━━━ Records for this exercise ━━━

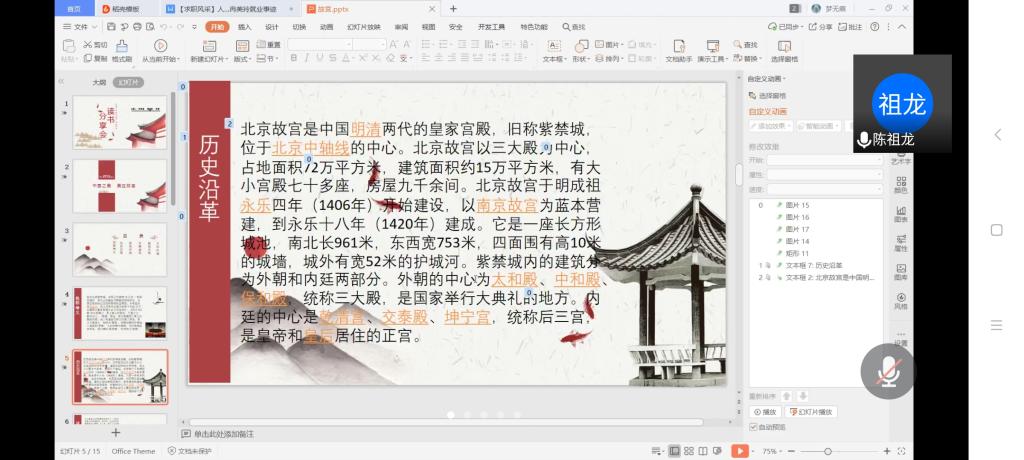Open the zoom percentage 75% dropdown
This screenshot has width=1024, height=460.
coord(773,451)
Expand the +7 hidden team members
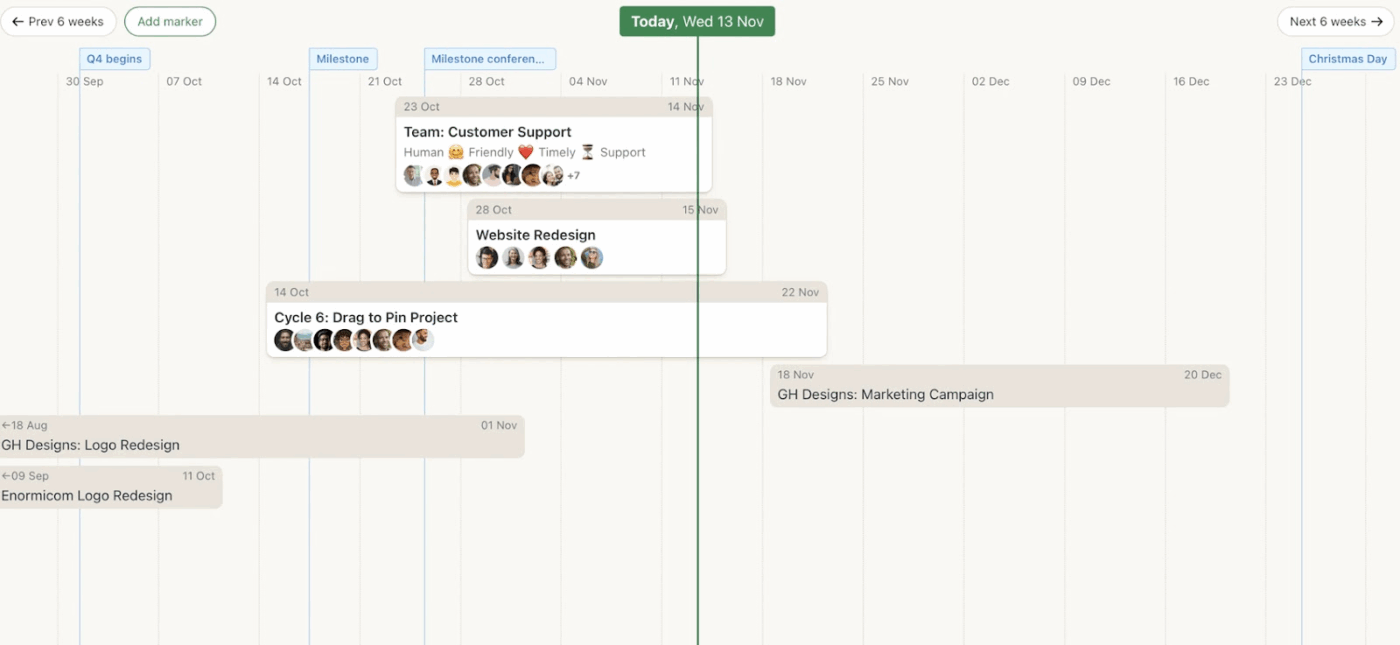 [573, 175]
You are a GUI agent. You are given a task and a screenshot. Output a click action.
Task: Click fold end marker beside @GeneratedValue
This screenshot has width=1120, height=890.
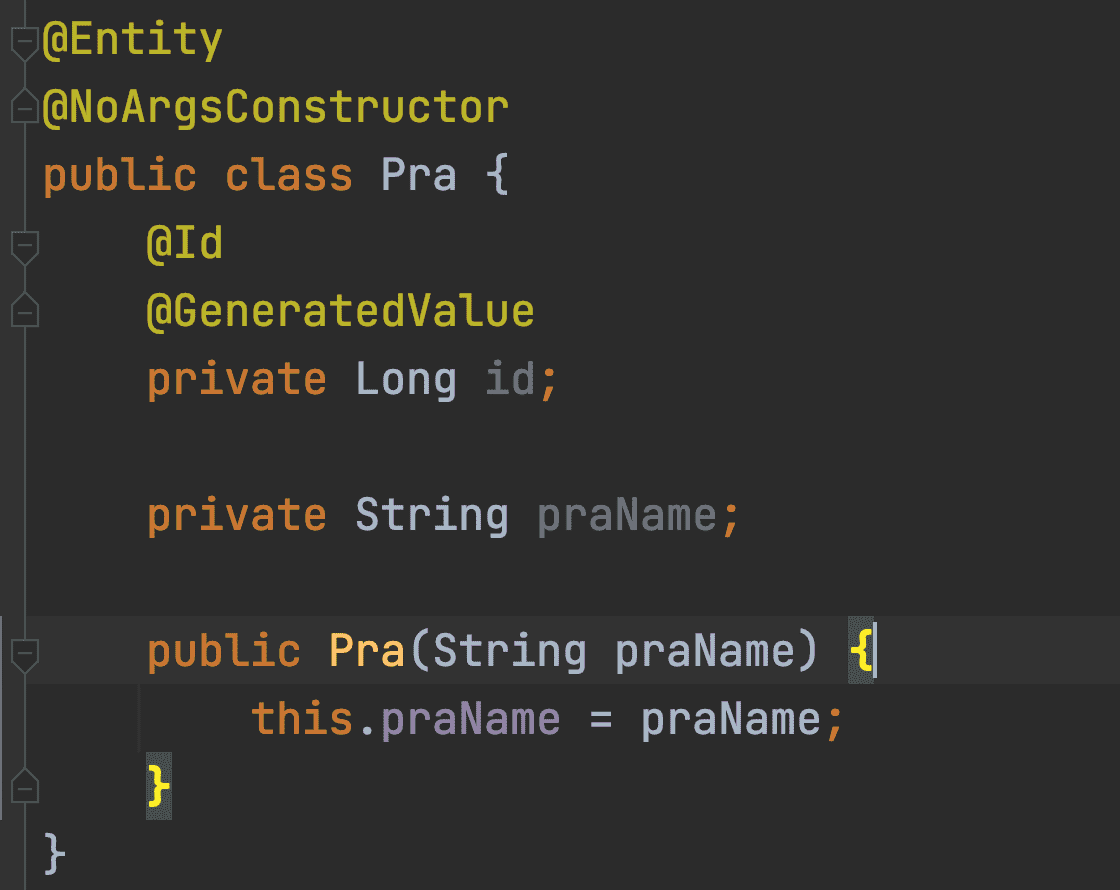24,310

━━━

**Problem details**
What are the lines from the one containing "Expand the +7 hidden team members" through the end of the records? Write them out exactly, leaving out the pictures.

**Answer to this problem**
Expand the +7 hidden team members
 [573, 175]
You are a GUI agent. You are given a task and a screenshot. Output a click action.
Task: Click fold end marker beside @GeneratedValue
This screenshot has width=1120, height=890.
24,310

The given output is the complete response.